Work out how many lines of the listing hold "agent", then state only that count.

__________________________________________________

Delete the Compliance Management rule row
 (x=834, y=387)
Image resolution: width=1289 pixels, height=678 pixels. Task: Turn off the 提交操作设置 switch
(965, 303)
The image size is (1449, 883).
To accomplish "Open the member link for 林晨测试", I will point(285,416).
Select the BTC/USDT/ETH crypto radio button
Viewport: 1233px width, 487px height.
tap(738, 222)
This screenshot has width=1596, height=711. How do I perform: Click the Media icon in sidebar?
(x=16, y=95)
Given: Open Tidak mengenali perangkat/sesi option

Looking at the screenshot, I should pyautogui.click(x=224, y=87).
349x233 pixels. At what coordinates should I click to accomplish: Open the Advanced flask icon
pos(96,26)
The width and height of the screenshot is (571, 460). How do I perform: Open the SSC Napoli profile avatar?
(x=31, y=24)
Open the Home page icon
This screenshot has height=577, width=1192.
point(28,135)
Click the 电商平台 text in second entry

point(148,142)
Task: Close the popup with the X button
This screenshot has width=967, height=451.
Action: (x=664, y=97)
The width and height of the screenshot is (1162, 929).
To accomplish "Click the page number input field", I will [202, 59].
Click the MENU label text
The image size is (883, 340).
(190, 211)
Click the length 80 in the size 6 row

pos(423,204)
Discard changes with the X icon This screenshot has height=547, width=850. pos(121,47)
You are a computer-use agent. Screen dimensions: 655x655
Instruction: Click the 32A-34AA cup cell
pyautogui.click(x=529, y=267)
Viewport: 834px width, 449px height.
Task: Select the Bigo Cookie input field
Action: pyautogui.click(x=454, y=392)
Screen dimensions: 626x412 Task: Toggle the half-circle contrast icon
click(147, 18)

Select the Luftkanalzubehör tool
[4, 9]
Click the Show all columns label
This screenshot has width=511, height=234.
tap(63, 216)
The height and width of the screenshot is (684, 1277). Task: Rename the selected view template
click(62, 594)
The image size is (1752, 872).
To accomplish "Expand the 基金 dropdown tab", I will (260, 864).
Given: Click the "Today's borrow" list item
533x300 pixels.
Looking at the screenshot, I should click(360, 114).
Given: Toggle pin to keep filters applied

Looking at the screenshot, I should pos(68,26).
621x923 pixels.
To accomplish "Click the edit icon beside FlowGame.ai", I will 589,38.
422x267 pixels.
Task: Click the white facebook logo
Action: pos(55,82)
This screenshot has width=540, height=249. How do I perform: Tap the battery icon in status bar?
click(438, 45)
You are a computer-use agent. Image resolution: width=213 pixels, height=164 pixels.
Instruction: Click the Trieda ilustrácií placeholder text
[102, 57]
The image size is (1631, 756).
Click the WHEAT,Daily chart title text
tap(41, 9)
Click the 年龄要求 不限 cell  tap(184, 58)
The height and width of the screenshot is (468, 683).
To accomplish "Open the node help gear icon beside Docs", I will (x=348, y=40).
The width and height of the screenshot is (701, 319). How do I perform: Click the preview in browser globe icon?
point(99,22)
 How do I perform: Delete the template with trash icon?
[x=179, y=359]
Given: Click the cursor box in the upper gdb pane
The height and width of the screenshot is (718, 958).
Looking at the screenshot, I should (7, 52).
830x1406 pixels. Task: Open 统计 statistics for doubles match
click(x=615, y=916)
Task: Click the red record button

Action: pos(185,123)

__________________________________________________

RESPONSE AREA » 2